Sambil menunggu rombongan yang berangkat dari Timika tiba di Bandara BIZAM, rombongan akan menjalani protokol kesehatan berupa swab antigen. Bila hasilnya negatif dapat pulang karantina mandiri. Bila hasilnya positif, akan dikarantina di tempat yang sudah disiapkan. Lima hari kedepan dilakukan RT-PCR.

Rombongan lain berangkat dari Timika. Sebanyak 35 orang dipimpin Bapak H. MNS Kasdiono dan Bapak Suhaimi. Kloter ini akan melewati rute kepulangan dari Timika ke Makassar. Transit untuk bermalam di Makassar.
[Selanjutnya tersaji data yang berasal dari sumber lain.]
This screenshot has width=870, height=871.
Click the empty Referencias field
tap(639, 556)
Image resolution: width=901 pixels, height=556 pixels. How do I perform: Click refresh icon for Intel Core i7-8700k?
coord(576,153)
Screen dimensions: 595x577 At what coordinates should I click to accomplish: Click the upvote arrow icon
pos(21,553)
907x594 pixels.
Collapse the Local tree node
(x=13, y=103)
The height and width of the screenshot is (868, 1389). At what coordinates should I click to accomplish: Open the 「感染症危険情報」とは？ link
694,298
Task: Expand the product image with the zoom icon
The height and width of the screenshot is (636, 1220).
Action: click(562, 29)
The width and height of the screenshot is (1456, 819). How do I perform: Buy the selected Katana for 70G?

Dari Makassar terbang ke Bandara Ngurah Rai Denpasar selanjutnya akan tiba di BIZAM hari Minggu pukul 12.00 Wita.

Rombongan Kloter pertama yang tiba pukul 09.15 Wita, menunggu kedatangan rombongan Kloter kedua karena di Kloter Timika banyak juga peraih medalinya.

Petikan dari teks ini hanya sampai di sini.